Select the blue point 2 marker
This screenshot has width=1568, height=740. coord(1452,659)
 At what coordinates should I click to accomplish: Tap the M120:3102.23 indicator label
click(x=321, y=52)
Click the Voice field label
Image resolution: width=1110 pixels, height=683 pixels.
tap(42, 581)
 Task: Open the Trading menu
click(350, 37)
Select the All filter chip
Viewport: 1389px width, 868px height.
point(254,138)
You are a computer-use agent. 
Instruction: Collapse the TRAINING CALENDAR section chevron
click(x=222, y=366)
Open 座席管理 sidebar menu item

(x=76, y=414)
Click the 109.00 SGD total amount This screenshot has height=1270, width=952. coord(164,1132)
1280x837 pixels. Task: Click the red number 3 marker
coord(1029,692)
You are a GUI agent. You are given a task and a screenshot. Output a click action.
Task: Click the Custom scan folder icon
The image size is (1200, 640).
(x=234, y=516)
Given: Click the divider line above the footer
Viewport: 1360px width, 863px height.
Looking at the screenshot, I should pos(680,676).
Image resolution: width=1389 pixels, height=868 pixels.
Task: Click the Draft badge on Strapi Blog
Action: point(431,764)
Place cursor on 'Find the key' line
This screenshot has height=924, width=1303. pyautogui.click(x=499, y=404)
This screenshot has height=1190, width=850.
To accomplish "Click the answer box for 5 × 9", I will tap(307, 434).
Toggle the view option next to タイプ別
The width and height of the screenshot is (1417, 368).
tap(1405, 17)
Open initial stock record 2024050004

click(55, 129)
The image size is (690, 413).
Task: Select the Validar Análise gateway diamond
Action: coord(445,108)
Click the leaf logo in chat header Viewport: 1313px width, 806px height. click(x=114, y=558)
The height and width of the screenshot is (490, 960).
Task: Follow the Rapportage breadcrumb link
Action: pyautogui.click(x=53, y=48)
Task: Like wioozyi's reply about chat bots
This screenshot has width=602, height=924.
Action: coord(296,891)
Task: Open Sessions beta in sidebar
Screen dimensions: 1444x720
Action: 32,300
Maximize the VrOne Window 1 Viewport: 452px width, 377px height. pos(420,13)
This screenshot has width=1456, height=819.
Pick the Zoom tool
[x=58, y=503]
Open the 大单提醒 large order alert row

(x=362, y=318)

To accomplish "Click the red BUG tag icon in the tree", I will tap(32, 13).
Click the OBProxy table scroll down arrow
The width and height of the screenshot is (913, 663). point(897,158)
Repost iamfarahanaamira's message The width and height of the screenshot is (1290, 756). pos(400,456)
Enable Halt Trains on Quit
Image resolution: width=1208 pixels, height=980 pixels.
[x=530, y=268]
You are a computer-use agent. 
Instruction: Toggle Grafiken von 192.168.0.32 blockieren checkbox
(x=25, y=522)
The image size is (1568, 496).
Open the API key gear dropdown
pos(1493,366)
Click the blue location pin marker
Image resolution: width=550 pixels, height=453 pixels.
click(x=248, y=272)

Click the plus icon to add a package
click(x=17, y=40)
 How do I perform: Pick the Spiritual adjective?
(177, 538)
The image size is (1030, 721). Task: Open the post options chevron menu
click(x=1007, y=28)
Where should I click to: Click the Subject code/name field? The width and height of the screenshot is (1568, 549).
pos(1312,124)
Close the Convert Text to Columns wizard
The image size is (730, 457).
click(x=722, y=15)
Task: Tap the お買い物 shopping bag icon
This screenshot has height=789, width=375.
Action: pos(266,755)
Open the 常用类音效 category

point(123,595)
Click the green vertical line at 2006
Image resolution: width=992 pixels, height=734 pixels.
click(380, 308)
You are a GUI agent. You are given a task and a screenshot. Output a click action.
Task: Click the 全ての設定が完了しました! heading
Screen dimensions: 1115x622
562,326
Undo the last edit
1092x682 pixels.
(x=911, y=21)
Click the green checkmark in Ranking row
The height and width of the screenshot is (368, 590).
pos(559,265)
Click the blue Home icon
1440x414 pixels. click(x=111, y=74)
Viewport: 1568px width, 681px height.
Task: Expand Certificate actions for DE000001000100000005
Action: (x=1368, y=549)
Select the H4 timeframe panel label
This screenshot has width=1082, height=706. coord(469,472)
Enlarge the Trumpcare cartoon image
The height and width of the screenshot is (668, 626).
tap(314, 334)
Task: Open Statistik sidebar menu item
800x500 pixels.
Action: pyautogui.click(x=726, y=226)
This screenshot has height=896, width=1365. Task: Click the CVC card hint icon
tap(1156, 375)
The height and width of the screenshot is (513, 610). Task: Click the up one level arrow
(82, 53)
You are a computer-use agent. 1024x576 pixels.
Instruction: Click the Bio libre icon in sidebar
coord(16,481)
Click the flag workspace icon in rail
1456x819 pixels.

——

Your goal: Please copy all of the records above word for word, without changing anything.

Solution to this problem:
Select the blue point 2 marker
This screenshot has width=1568, height=740. coord(1452,659)
 At what coordinates should I click to accomplish: Tap the M120:3102.23 indicator label
click(x=321, y=52)
Click the Voice field label
Image resolution: width=1110 pixels, height=683 pixels.
tap(42, 581)
 Task: Open the Trading menu
click(350, 37)
Select the All filter chip
Viewport: 1389px width, 868px height.
point(254,138)
You are a computer-use agent. 
Instruction: Collapse the TRAINING CALENDAR section chevron
click(x=222, y=366)
Open 座席管理 sidebar menu item

(x=76, y=414)
Click the 109.00 SGD total amount This screenshot has height=1270, width=952. coord(164,1132)
1280x837 pixels. Task: Click the red number 3 marker
coord(1029,692)
You are a GUI agent. You are given a task and a screenshot. Output a click action.
Task: Click the Custom scan folder icon
The image size is (1200, 640).
(x=234, y=516)
Given: Click the divider line above the footer
Viewport: 1360px width, 863px height.
Looking at the screenshot, I should pos(680,676).
Image resolution: width=1389 pixels, height=868 pixels.
Task: Click the Draft badge on Strapi Blog
Action: point(431,764)
Place cursor on 'Find the key' line
This screenshot has height=924, width=1303. pyautogui.click(x=499, y=404)
This screenshot has height=1190, width=850.
To accomplish "Click the answer box for 5 × 9", I will tap(307, 434).
Toggle the view option next to タイプ別
The width and height of the screenshot is (1417, 368).
tap(1405, 17)
Open initial stock record 2024050004

click(55, 129)
The image size is (690, 413).
Task: Select the Validar Análise gateway diamond
Action: coord(445,108)
Click the leaf logo in chat header Viewport: 1313px width, 806px height. click(x=114, y=558)
The height and width of the screenshot is (490, 960).
Task: Follow the Rapportage breadcrumb link
Action: pyautogui.click(x=53, y=48)
Task: Like wioozyi's reply about chat bots
This screenshot has width=602, height=924.
Action: coord(296,891)
Task: Open Sessions beta in sidebar
Screen dimensions: 1444x720
Action: 32,300
Maximize the VrOne Window 1 Viewport: 452px width, 377px height. pos(420,13)
This screenshot has width=1456, height=819.
Pick the Zoom tool
[x=58, y=503]
Open the 大单提醒 large order alert row

(x=362, y=318)

To accomplish "Click the red BUG tag icon in the tree", I will tap(32, 13).
Click the OBProxy table scroll down arrow
The width and height of the screenshot is (913, 663). point(897,158)
Repost iamfarahanaamira's message The width and height of the screenshot is (1290, 756). pos(400,456)
Enable Halt Trains on Quit
Image resolution: width=1208 pixels, height=980 pixels.
[x=530, y=268]
You are a computer-use agent. 
Instruction: Toggle Grafiken von 192.168.0.32 blockieren checkbox
(x=25, y=522)
The image size is (1568, 496).
Open the API key gear dropdown
pos(1493,366)
Click the blue location pin marker
Image resolution: width=550 pixels, height=453 pixels.
click(x=248, y=272)

Click the plus icon to add a package
click(x=17, y=40)
 How do I perform: Pick the Spiritual adjective?
(177, 538)
The image size is (1030, 721). Task: Open the post options chevron menu
click(x=1007, y=28)
Where should I click to: Click the Subject code/name field? The width and height of the screenshot is (1568, 549).
pos(1312,124)
Close the Convert Text to Columns wizard
The image size is (730, 457).
click(x=722, y=15)
Task: Tap the お買い物 shopping bag icon
This screenshot has height=789, width=375.
Action: pos(266,755)
Open the 常用类音效 category

point(123,595)
Click the green vertical line at 2006
Image resolution: width=992 pixels, height=734 pixels.
click(380, 308)
You are a GUI agent. You are given a task and a screenshot. Output a click action.
Task: Click the 全ての設定が完了しました! heading
Screen dimensions: 1115x622
562,326
Undo the last edit
1092x682 pixels.
(x=911, y=21)
Click the green checkmark in Ranking row
The height and width of the screenshot is (368, 590).
pos(559,265)
Click the blue Home icon
1440x414 pixels. click(x=111, y=74)
Viewport: 1568px width, 681px height.
Task: Expand Certificate actions for DE000001000100000005
Action: (x=1368, y=549)
Select the H4 timeframe panel label
This screenshot has width=1082, height=706. coord(469,472)
Enlarge the Trumpcare cartoon image
The height and width of the screenshot is (668, 626).
tap(314, 334)
Task: Open Statistik sidebar menu item
800x500 pixels.
Action: pyautogui.click(x=726, y=226)
This screenshot has height=896, width=1365. Task: Click the CVC card hint icon
tap(1156, 375)
The height and width of the screenshot is (513, 610). Task: Click the up one level arrow
(82, 53)
You are a computer-use agent. 1024x576 pixels.
Instruction: Click the Bio libre icon in sidebar
coord(16,481)
Click the flag workspace icon in rail
1456x819 pixels.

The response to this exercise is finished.